(Word and element location data)
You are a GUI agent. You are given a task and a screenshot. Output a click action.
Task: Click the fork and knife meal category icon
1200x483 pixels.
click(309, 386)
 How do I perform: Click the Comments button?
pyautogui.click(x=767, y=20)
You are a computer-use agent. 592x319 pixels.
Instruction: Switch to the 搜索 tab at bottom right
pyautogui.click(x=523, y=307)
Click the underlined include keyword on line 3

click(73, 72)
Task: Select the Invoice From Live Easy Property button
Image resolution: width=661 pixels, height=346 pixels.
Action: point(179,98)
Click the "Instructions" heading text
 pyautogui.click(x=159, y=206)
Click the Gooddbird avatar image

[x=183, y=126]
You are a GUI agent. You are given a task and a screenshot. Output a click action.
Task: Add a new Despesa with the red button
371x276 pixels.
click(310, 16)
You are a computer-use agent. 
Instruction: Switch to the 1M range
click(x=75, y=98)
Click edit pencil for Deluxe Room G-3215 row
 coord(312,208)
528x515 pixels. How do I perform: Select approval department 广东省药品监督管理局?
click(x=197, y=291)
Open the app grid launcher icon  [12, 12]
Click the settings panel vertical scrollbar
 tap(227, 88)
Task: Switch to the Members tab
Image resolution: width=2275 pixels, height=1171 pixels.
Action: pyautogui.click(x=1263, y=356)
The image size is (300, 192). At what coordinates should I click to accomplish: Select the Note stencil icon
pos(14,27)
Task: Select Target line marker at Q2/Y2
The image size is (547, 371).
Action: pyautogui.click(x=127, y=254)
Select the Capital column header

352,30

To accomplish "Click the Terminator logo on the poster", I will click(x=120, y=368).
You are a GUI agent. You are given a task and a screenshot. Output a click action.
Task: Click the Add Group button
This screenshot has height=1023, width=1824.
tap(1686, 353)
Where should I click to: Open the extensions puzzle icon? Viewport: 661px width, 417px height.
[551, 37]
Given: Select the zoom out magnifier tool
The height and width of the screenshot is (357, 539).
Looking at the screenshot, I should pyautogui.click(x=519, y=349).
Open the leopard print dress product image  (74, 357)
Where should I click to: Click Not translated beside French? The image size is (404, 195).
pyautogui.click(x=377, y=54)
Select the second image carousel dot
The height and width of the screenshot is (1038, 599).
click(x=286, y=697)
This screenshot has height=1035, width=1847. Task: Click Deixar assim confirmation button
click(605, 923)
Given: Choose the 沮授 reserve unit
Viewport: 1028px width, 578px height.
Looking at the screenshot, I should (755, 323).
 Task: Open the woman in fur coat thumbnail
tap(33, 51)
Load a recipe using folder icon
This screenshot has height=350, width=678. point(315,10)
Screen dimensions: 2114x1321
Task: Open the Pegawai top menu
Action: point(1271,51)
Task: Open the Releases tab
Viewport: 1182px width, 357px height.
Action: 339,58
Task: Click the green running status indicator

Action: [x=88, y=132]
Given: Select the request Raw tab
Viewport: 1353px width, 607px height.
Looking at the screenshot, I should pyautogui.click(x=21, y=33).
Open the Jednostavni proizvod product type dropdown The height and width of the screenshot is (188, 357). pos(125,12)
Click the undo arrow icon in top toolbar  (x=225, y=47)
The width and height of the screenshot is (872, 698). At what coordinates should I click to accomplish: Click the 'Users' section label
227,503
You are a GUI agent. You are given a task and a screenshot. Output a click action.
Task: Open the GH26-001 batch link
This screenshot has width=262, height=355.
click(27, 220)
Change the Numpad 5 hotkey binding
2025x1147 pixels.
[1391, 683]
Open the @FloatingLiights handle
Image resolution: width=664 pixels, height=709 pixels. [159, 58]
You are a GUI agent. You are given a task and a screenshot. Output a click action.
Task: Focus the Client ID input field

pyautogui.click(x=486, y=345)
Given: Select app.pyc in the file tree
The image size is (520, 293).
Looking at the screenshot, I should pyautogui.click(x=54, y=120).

→ TASK GOAL
Update the data starting at the beginning and ending at the line containing "click(73, 72)" by replacing "Comments" with "Reviews", leaving everything else unchanged.

→ EXERCISE ANSWER
You are a GUI agent. You are given a task and a screenshot. Output a click action.
Task: Click the fork and knife meal category icon
1200x483 pixels.
click(309, 386)
 How do I perform: Click the Reviews button?
pyautogui.click(x=767, y=20)
You are a computer-use agent. 592x319 pixels.
Instruction: Switch to the 搜索 tab at bottom right
pyautogui.click(x=523, y=307)
Click the underlined include keyword on line 3

click(73, 72)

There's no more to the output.